Figure 2: Daily consumption rates determined by the four models pertaining to various baleen whales (Humpback, Fin, Right, Sei, and Blue) (Reilly et al. 2004).

In total, 730 cetacean sightings were recorded which included 1,753 separate individuals. It was determined that 83% of the annual energy intake for the whales in this region occurred during this
120-day feeding span in the summer season. The range of total consumption was 4-6% of the standing
krill stock (Reilly et al. 2004). This percentage was derived from the fact that the initial stock included approximately 44 million tons of krill, of which the whales consumed somewhere between 1.6 million and 2.7 million tons (Reilly et al. 2004). These numbers allowed the scientists to make connections between food consumed and the total amount of energy a whale needs to carry out daily bodily functions to survive. It also allowed them to draw conclusions based on where they feed to better protect threatened animals as well as to tweak quotes set for the commercial exploitation of krill, as it is their main food source.

With all of this in mind, it still may not make sense as to why such a large animal would feed on some of the smallest organisms in the ocean. Blue whales, which can be 20-30 meters long, feed on shrimp-like krill that are a mere 2-3 centimeters long. As stated above only ten percent of the energy obtained from one trophic level gets passed along to the next trophic level. For this reason, ecosystems with longer food chains are proven to be, on occasion, less stable than those whose food chains are shorter (Sinclair et al. 2003). Therefore, it is more advantageous for the whale to eat animals on a trophic level in which there is more energy available to be taken in. Hill et al. 2018’s textbook Animal Physiology describes this concept in more depth. In it, they contrast two different possible mechanisms by which a whale can obtain food. One is for the whale to eat fish that are somewhat smaller than themselves. These fish can potentially eat fish that are slightly smaller than themselves, and so on. In this case, there are many trophic levels that the energy will have to pass through before reaching the whale. To apply the ten percent rule directly, we can say that the primary producer produces 10,000 units of energy obtained from the sun. The crustaceans that feed on the producer will generate 1,000 units of energy, from which the small fish that feeds on them will produce only 100 units of energy. The larger fish that feeds on this fish will produce only 1 unit of energy, which may not be enough to sustain the large whale. This is why Baleen whales have evolutionarily evolved into suspension feeders, using Baleen plates to take in large amounts of water and sift through to find small krill. The Baleen whales can eat organisms much smaller than themselves, which can cut down the trophic levels between primary producer and the whale itself, making the energy available to the whale population 1,000 units, as opposed to only 1. In summation, shortening the food chain will in turn increase the food energy available to the whales by a factor of 1,000 (Figure 3) (Hill et al. 2018).

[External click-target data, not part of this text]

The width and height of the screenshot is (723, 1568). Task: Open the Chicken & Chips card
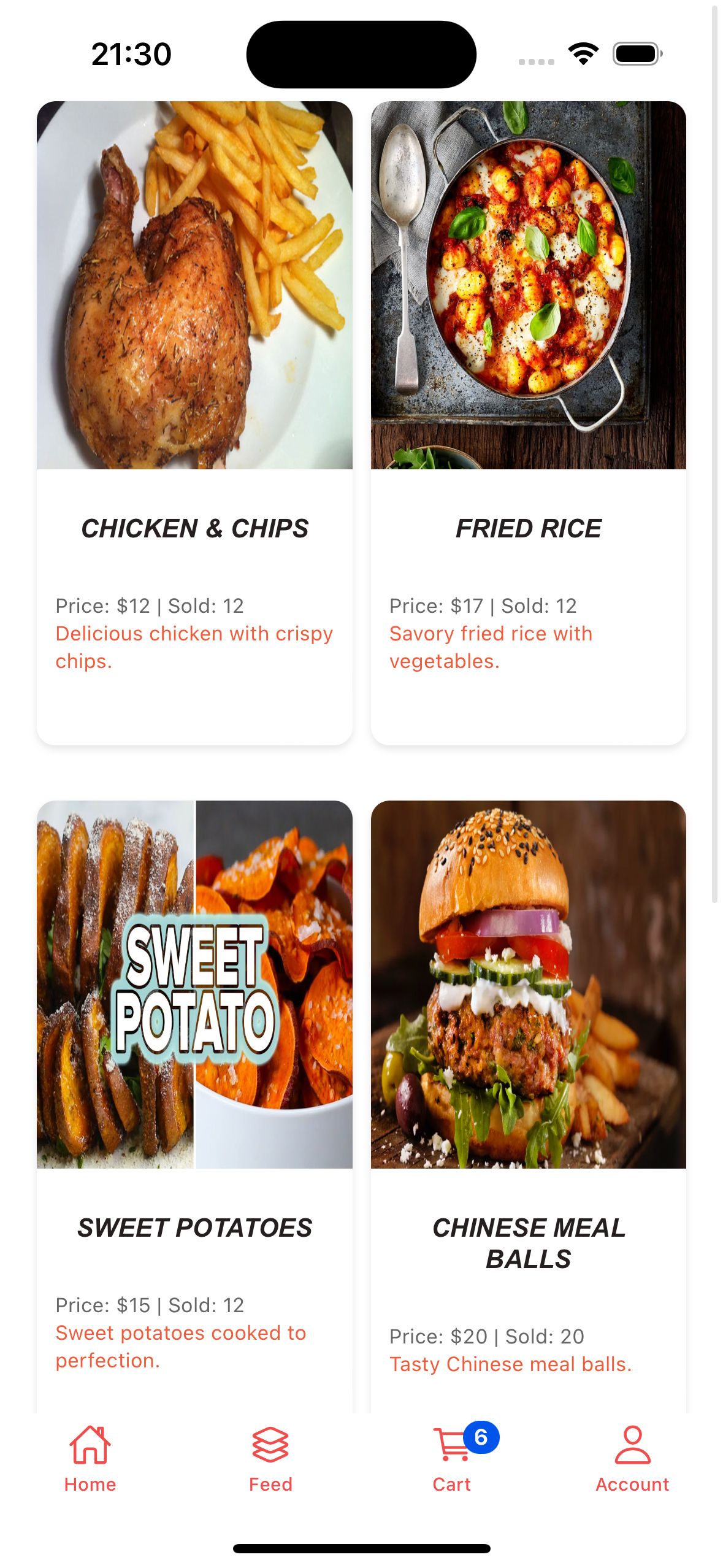click(x=194, y=422)
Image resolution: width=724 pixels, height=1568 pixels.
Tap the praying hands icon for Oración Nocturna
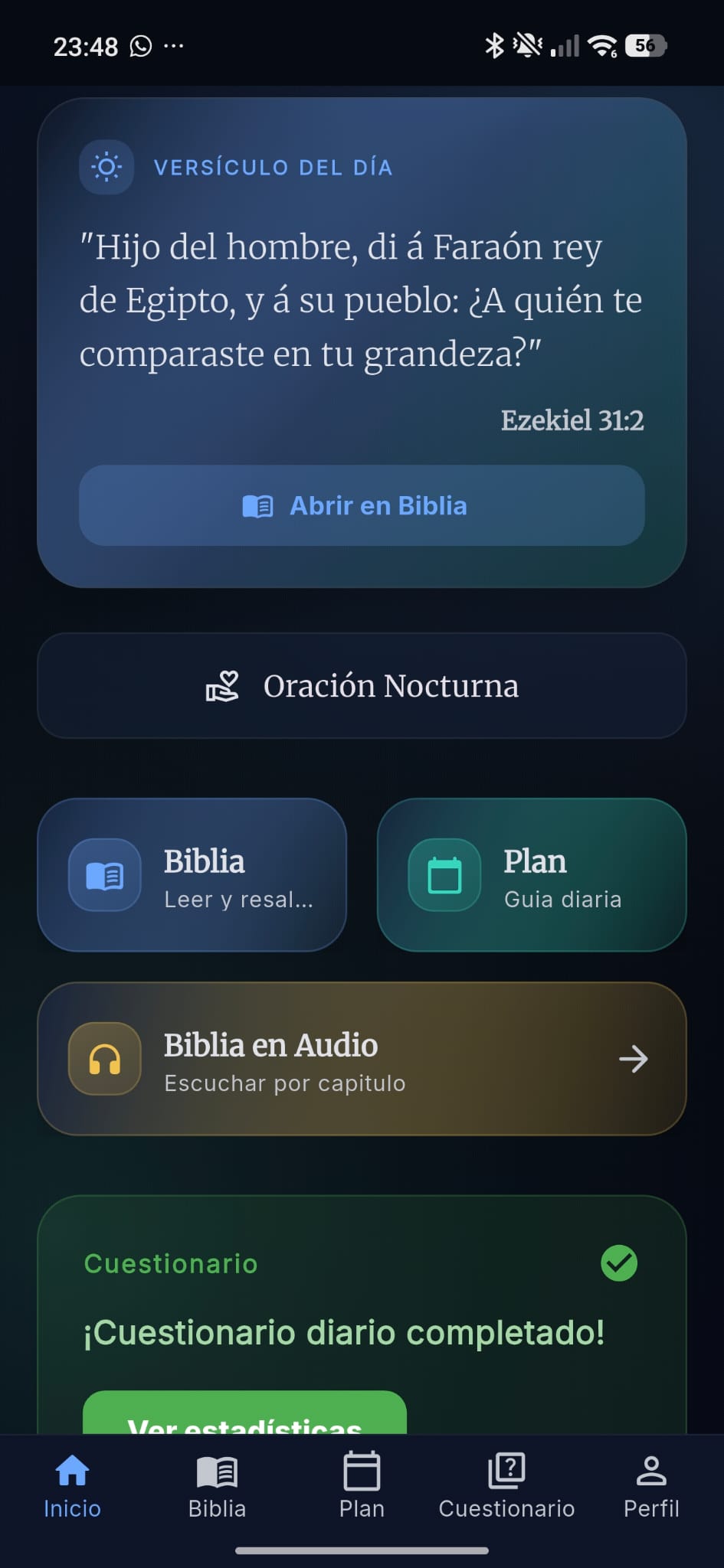click(x=223, y=685)
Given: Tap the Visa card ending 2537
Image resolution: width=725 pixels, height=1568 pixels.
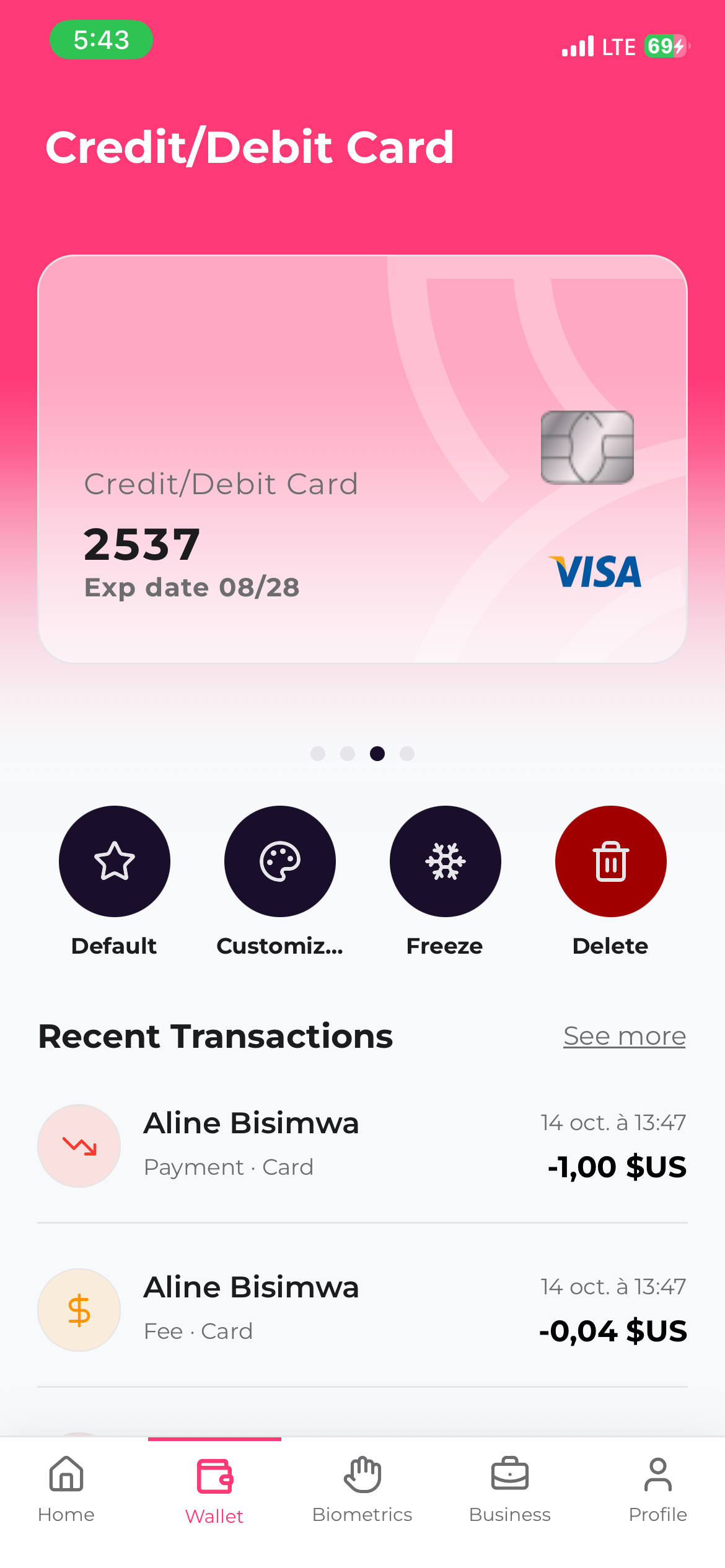Looking at the screenshot, I should point(362,459).
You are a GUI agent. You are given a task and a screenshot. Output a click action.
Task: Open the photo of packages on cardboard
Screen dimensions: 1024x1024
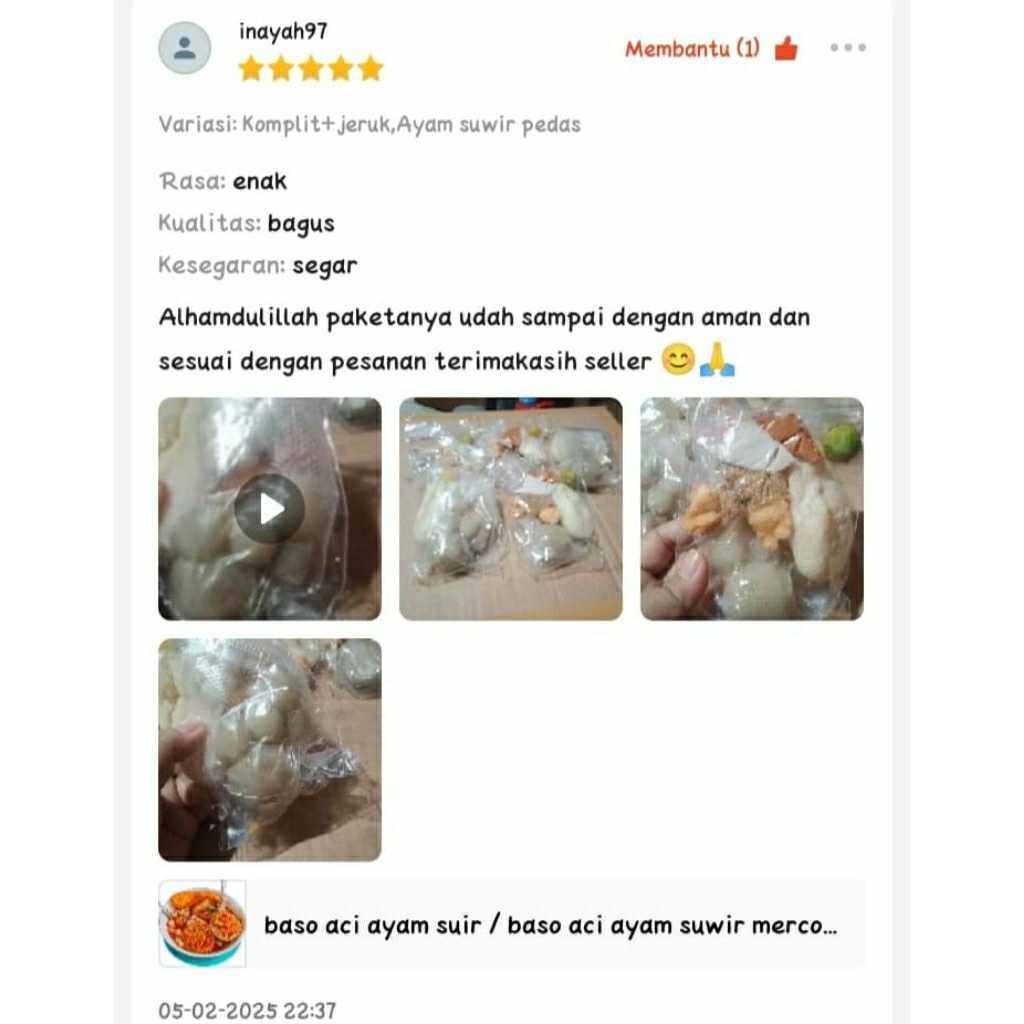tap(510, 509)
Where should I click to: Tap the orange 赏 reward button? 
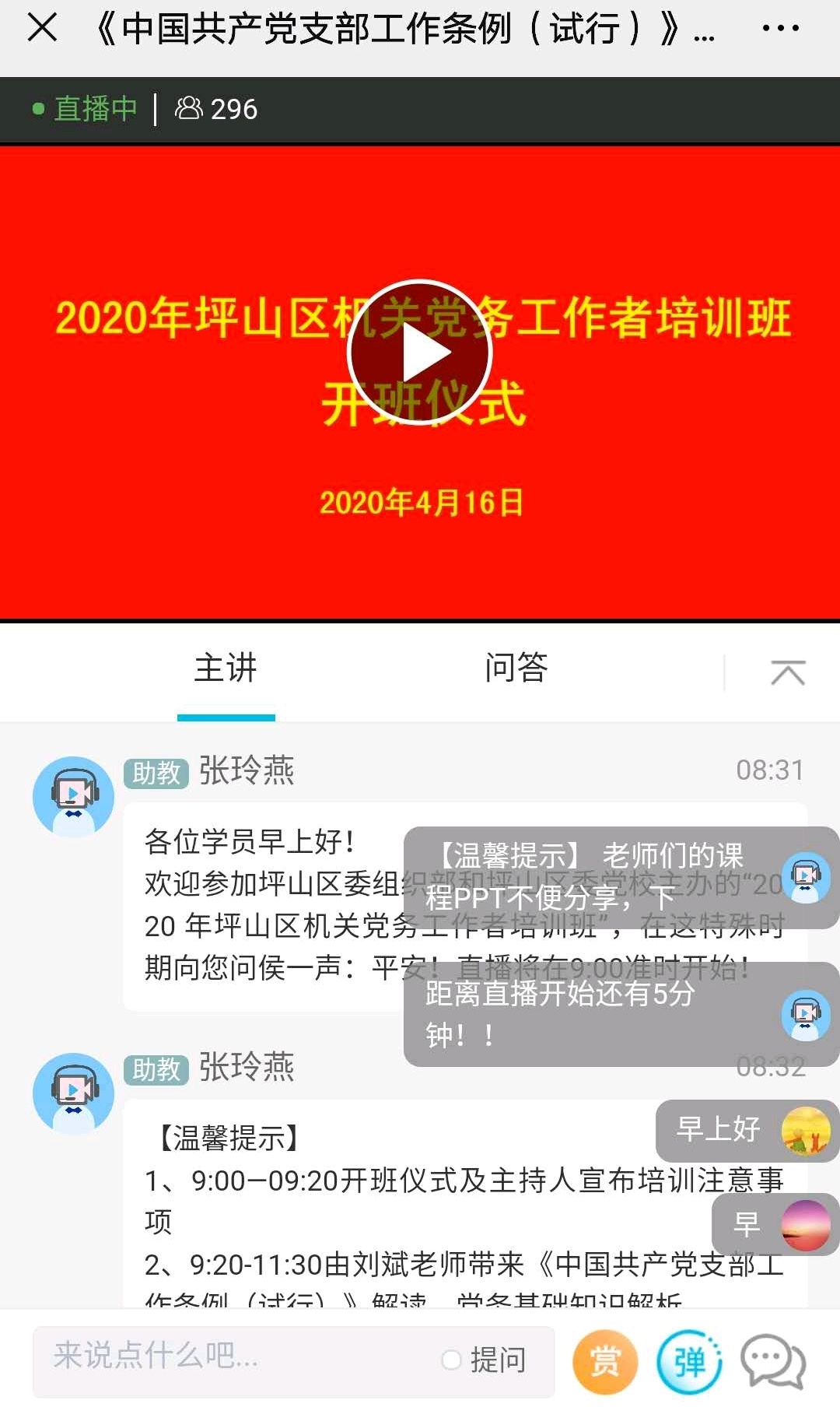[x=605, y=1361]
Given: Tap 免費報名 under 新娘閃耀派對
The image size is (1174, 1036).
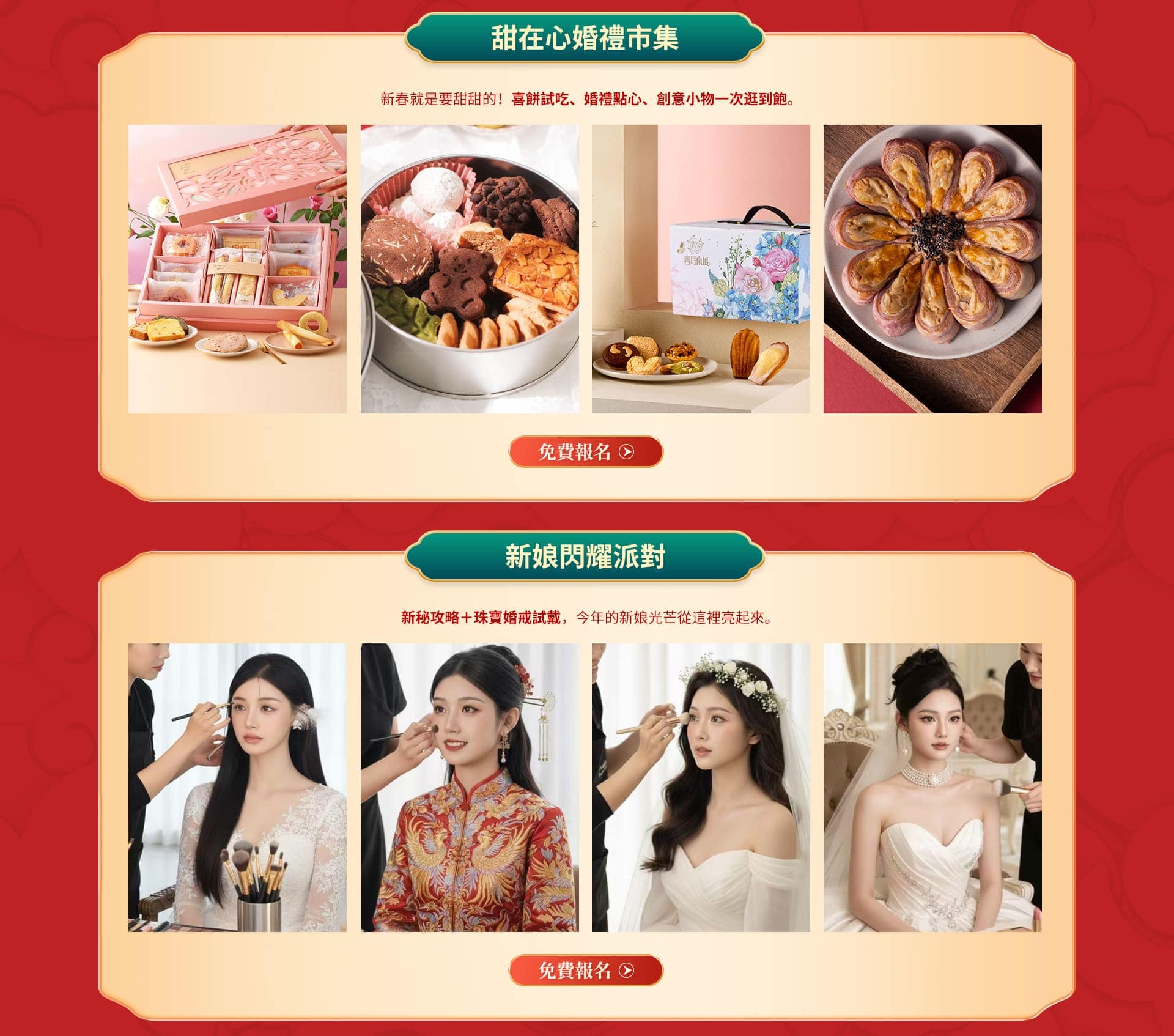Looking at the screenshot, I should 585,970.
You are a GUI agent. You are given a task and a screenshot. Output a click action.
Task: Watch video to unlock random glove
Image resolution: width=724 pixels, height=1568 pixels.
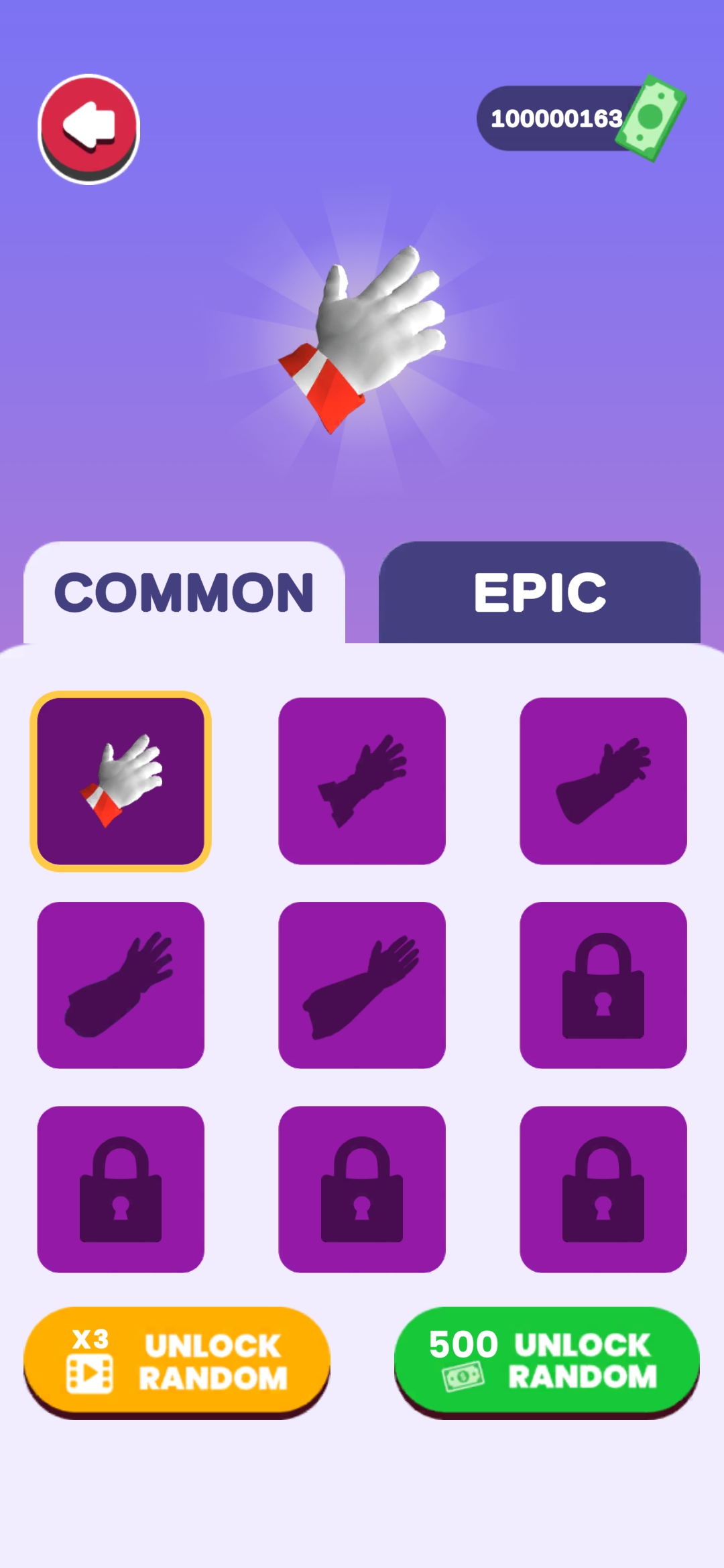click(x=177, y=1361)
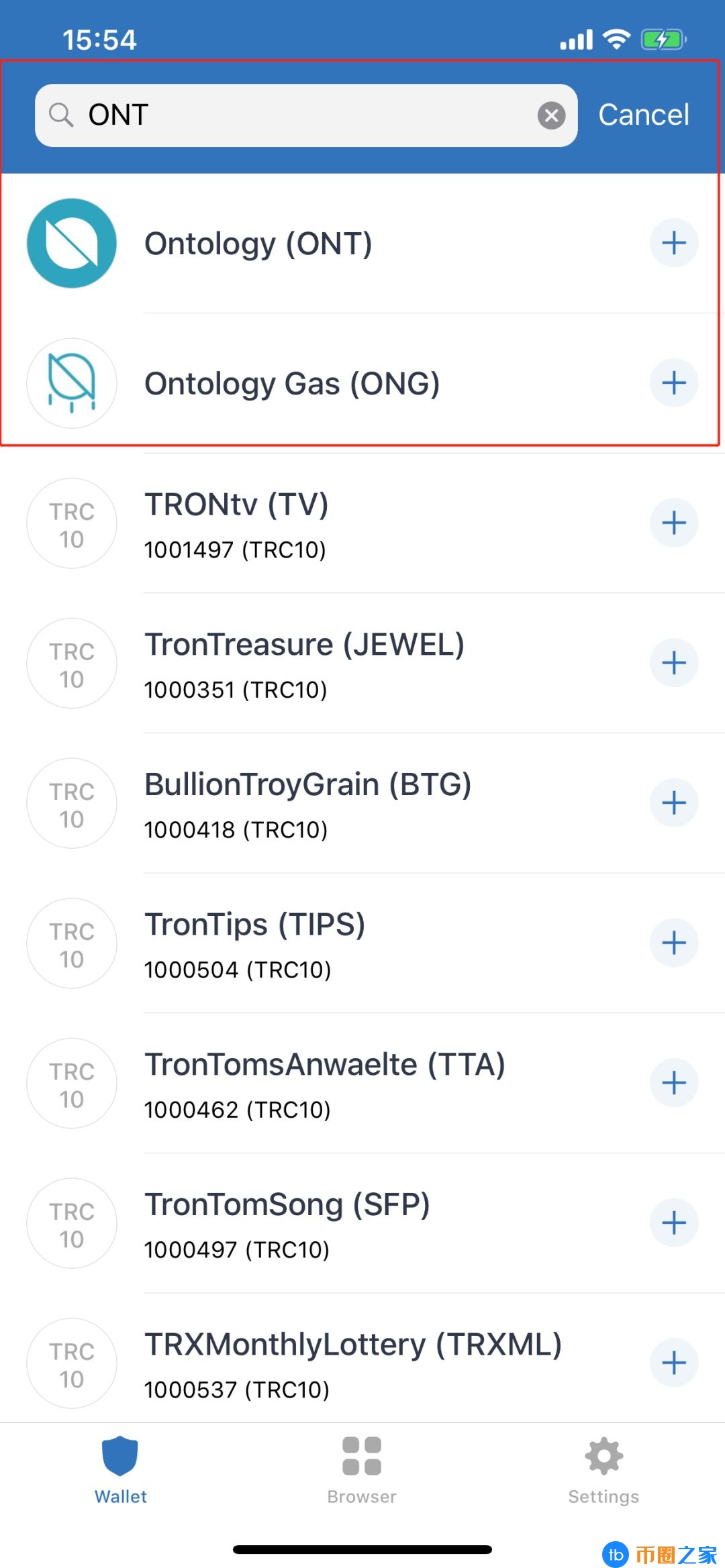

Figure 3: Shorter food chains deplete the energy available to whales less that longer food chains. (Hill et al. 2018).

By better understanding the way in which whales, or any animal for that matter, obtains energy through food, we can further implement new methodologies to better protect them. For example, now that it is known that krill play an extremely important role in the survival of the Blue Whale, agencies can implement new ecological management strategies to be sure that krill populations are not significantly affected by anthropogenic impacts. They may seem like invisible creatures floating in the ocean, but to Baleen whales, they mean a whole lot more.

Works cited

Hill, Richard W., et al. 2018. Animal Physiology. Sinauer Associates/Oxford University Press. Nau.edu. “Life on the Food Chain.” The Food Chain.

Reilly, S., Hedley, S., Borberg, J., Hewitt, R., Thiele, D., Watkins, J. and Naganobu, M., 2004. Biomass and energy transfer to baleen whales in the South Atlantic sector of the Southern Ocean. Deep Sea Research Part II: Topical Studies in Oceanography, 51(12-13): 1397-1409.

Sinclair, Michael, and G. Valdimarsson. 2003. Responsible Fisheries in the Marine Ecosystem. Food and Agriculture Organization of the United Nations 8: 125-131.